### Work request
Retype only the lines that run from the top of the material below to the line bearing "You are a GUI", inclusive, and keep the pictures out.

▬▬▬

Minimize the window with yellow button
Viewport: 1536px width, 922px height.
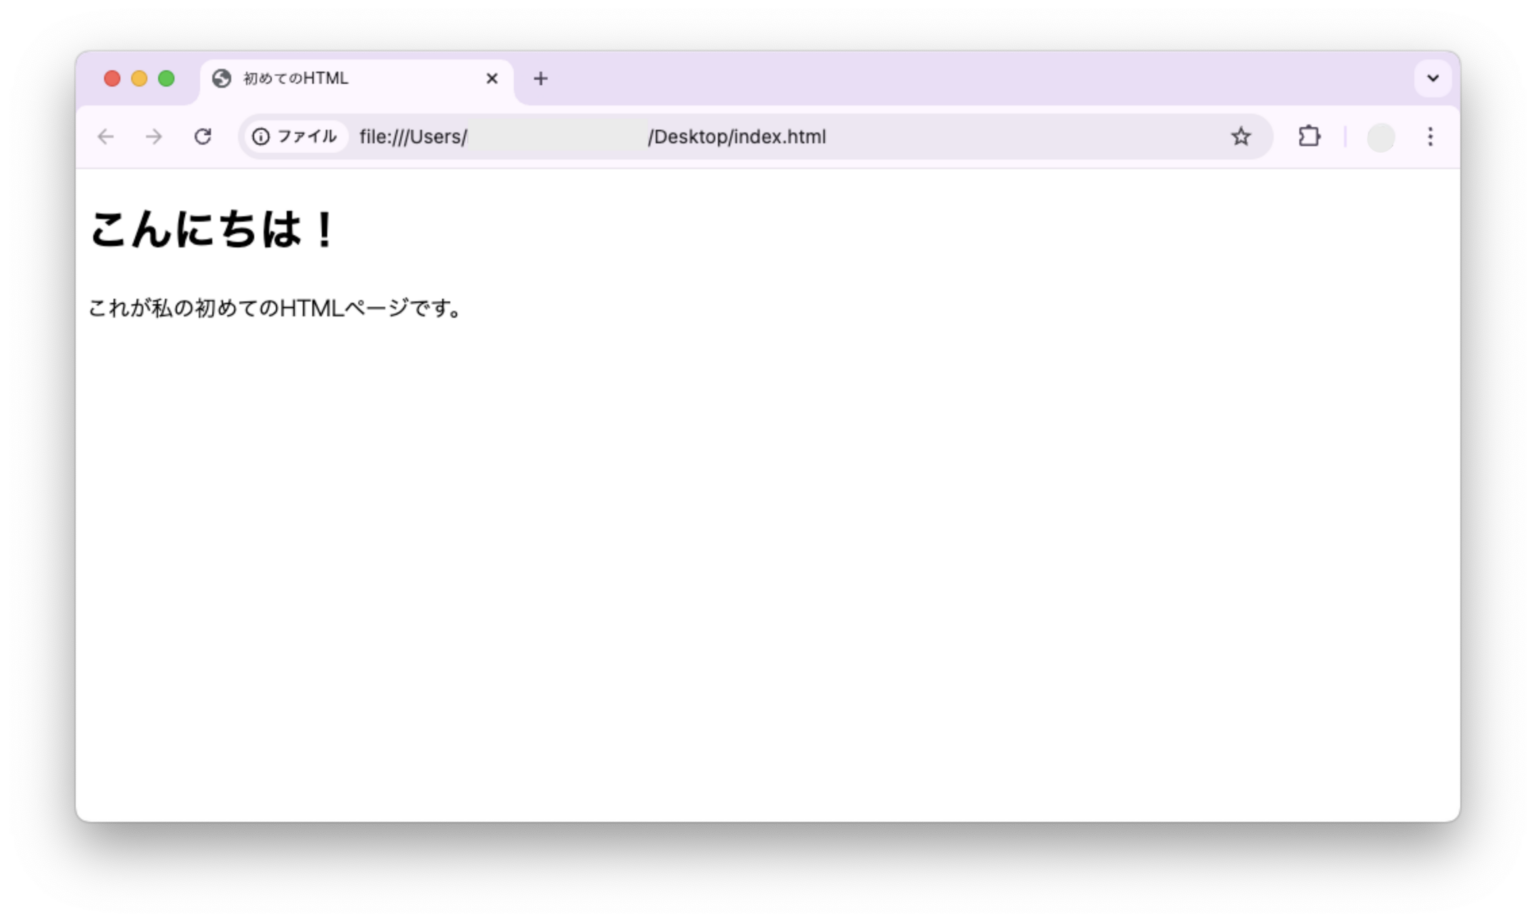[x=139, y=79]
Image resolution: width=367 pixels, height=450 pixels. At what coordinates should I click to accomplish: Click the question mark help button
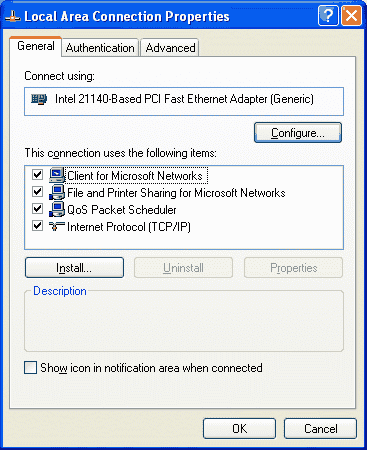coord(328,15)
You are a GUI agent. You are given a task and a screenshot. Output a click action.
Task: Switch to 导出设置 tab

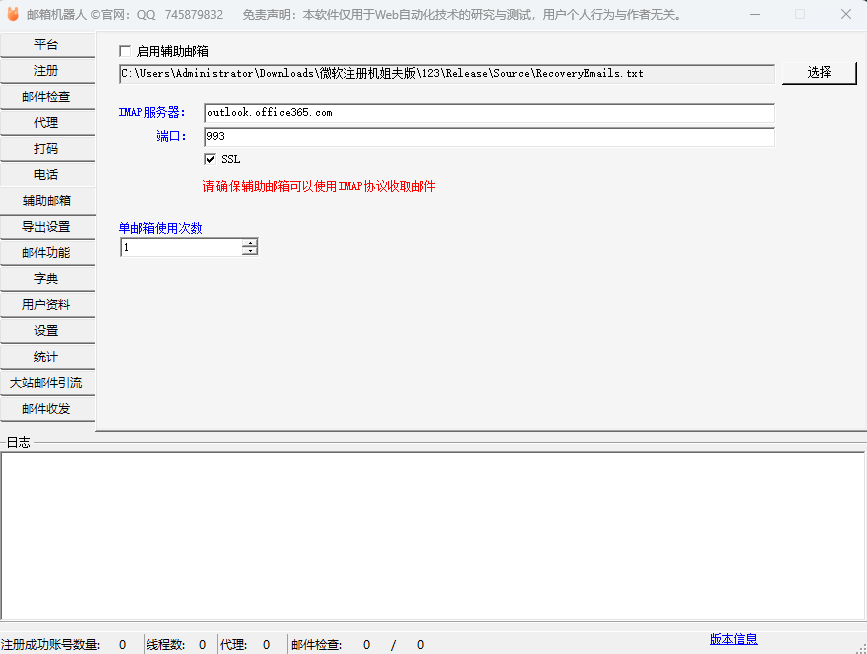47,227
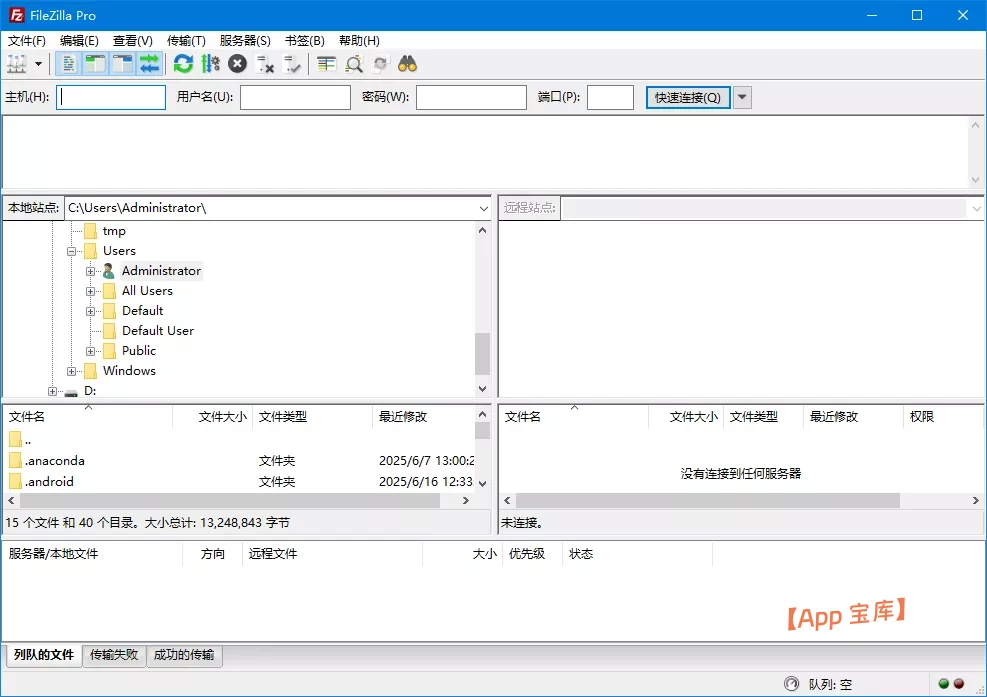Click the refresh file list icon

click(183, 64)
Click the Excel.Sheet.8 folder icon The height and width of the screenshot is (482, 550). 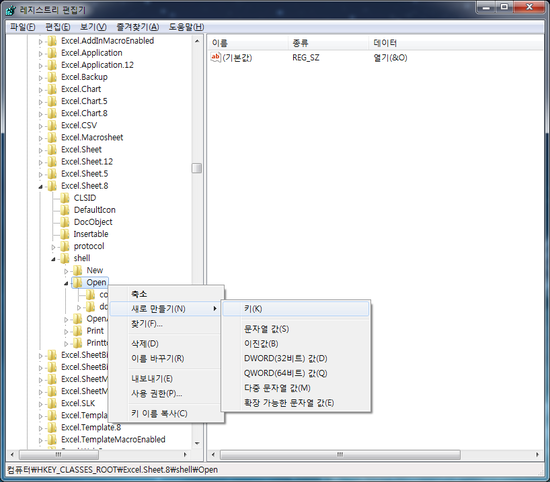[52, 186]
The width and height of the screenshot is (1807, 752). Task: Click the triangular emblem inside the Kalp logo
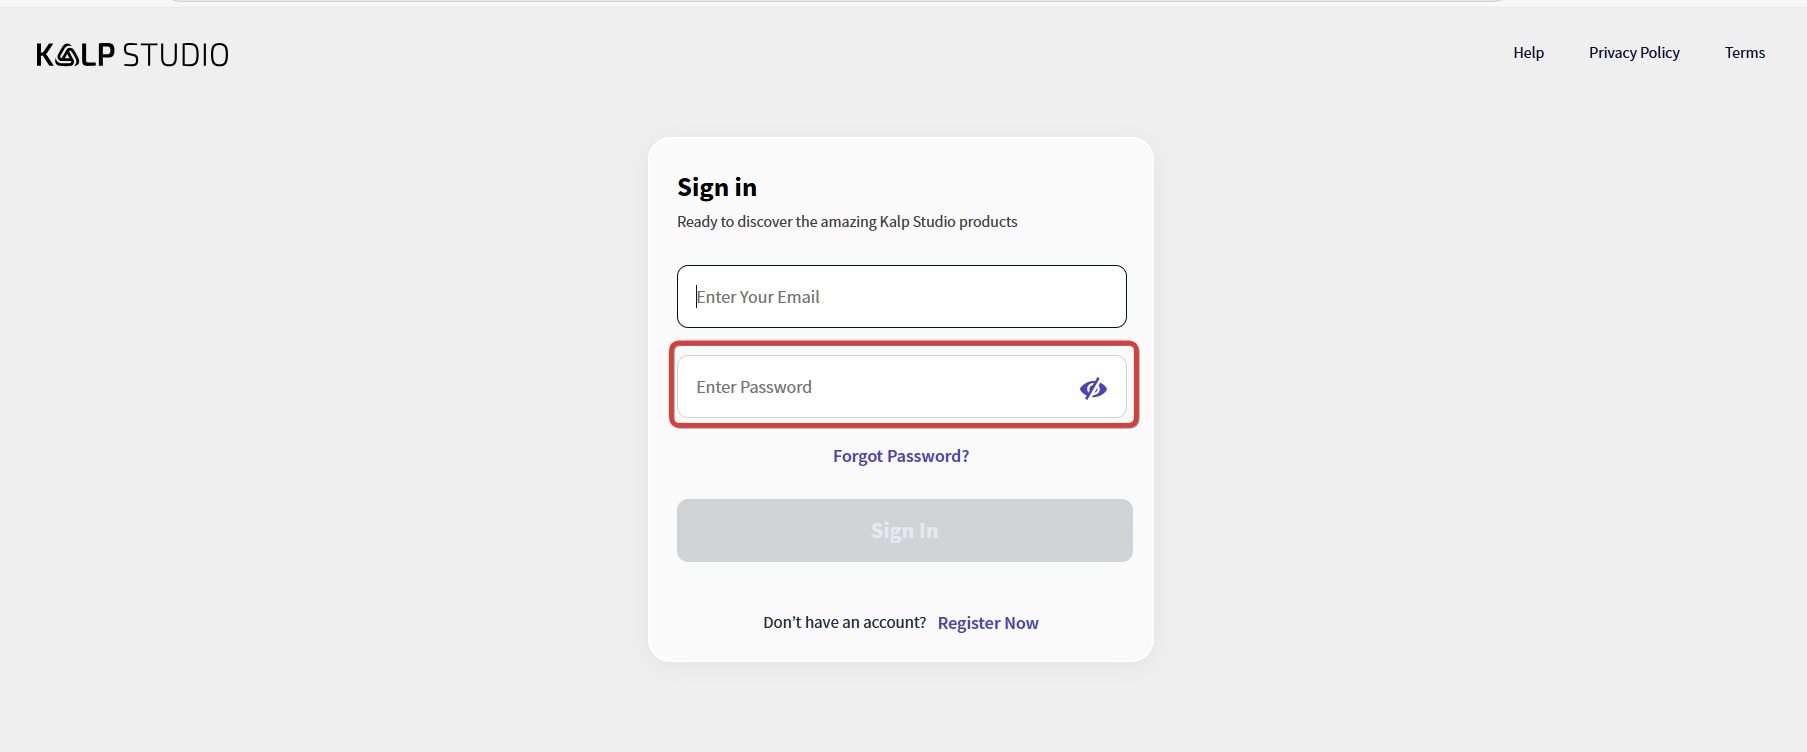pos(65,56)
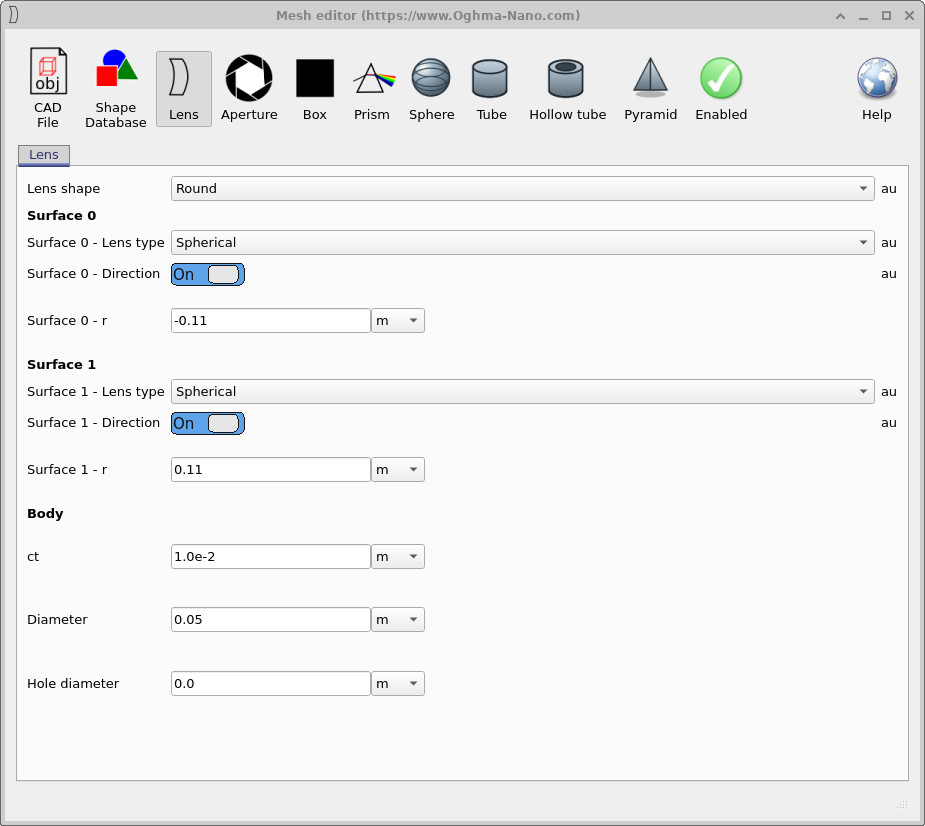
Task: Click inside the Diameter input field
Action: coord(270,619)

▬▬▬

### Exercise response
Minimize the window with yellow button
Viewport: 1536px width, 922px height.
[x=139, y=79]
Image resolution: width=367 pixels, height=450 pixels. At what coordinates should I click to accomplish: Click the question mark help button
coord(328,15)
You are a GUI agent. You are given a task and a screenshot. Output a click action.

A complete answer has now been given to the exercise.